▶ **Aufgabenstellung**: Bitte bearbeite die Einträge, beginnend mit der Zeile, die „Screen dimensions: 860x397“ enthält, und endend mit dem letzten der Einträge: Ersetze „vertical scrollbar“ durch „horizontal scrollbar“ und gib nur diese Zeilen sonst unverändert wieder.

▶ **Material zur Aufgabe**:
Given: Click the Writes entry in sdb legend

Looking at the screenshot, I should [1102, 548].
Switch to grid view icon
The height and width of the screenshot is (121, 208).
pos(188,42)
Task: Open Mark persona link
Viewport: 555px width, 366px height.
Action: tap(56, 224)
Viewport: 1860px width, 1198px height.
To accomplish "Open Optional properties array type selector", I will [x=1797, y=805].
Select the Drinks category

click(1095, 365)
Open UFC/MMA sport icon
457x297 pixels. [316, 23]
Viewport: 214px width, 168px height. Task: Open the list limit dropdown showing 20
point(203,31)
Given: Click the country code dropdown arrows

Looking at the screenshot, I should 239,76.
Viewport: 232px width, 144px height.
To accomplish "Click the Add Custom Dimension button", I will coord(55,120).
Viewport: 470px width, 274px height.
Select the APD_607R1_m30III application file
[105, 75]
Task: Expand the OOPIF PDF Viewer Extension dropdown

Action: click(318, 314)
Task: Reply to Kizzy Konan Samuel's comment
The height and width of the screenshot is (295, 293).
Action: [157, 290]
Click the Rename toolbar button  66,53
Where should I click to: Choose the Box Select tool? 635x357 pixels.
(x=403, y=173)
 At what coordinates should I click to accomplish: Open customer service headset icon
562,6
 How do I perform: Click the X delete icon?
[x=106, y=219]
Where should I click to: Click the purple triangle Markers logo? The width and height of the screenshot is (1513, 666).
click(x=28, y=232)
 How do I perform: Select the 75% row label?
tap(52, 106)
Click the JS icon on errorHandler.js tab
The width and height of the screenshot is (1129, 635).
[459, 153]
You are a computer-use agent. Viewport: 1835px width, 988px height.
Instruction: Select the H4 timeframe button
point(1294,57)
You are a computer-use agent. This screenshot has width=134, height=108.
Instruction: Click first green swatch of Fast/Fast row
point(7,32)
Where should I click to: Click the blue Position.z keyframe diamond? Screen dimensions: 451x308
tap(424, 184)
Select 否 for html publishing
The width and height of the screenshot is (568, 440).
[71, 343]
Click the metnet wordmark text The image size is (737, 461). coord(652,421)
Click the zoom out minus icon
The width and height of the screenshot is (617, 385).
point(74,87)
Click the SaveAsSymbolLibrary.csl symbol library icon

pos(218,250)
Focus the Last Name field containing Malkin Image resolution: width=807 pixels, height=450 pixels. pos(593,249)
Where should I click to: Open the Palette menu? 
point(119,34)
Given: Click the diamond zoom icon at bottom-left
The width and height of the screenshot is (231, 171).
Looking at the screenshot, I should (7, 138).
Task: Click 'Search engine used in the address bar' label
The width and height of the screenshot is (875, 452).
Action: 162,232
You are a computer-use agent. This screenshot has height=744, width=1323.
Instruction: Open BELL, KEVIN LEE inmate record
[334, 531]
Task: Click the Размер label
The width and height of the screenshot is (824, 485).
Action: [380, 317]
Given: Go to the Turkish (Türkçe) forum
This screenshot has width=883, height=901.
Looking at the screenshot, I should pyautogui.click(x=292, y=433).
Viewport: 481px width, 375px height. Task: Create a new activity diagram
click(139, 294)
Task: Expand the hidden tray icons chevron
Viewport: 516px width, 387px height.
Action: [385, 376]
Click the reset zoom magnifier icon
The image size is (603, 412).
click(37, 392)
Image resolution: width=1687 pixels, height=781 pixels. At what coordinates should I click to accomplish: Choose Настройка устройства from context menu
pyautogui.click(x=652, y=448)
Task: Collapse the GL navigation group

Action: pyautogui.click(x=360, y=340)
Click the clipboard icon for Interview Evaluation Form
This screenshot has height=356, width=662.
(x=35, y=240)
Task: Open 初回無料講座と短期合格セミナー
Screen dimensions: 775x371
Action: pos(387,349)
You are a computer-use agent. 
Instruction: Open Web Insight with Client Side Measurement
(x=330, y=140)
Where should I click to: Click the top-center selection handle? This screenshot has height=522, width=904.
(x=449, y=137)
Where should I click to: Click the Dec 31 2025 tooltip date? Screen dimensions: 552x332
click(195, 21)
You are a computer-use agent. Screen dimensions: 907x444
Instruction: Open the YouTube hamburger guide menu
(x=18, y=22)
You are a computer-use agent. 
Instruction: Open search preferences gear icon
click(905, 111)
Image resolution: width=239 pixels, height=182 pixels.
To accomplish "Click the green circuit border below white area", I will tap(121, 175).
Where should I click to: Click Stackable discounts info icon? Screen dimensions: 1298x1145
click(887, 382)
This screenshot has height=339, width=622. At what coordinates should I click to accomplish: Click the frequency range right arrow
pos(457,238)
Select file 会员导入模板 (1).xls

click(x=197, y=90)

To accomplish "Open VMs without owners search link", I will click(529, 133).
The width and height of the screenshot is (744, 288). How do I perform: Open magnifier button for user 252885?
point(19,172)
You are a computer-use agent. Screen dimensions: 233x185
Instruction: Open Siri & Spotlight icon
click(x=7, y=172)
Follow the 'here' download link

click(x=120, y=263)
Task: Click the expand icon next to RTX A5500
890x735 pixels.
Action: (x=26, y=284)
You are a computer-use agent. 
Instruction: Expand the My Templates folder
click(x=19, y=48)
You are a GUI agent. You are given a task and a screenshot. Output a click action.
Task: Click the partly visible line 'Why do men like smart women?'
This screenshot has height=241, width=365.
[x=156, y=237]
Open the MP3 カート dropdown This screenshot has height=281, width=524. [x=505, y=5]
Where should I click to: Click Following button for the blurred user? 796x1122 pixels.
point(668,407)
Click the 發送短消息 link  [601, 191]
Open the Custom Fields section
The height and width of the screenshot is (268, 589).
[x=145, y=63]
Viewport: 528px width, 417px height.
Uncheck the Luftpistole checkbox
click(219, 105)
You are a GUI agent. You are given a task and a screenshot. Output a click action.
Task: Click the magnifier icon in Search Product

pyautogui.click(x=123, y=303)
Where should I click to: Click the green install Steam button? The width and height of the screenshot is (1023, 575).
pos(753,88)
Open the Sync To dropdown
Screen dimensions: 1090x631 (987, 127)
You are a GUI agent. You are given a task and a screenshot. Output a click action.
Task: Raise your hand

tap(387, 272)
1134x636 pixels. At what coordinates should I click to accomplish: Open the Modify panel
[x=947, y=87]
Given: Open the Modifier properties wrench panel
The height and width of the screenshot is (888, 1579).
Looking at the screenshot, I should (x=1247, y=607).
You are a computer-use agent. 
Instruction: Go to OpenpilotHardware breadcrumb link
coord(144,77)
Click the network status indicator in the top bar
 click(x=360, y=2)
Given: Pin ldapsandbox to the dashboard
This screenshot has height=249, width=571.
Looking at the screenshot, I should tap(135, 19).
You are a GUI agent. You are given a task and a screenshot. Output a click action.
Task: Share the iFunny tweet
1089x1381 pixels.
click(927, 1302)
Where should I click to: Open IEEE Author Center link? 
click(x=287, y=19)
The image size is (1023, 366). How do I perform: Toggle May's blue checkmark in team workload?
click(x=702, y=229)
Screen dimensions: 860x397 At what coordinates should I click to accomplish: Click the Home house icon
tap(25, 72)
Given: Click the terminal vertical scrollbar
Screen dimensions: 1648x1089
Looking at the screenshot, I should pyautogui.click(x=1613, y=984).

▶ **Antwort**:
Screen dimensions: 860x397 At what coordinates should I click to accomplish: Click the Home house icon
tap(25, 72)
Given: Click the terminal horizontal scrollbar
Screen dimensions: 1648x1089
Looking at the screenshot, I should pyautogui.click(x=1613, y=984).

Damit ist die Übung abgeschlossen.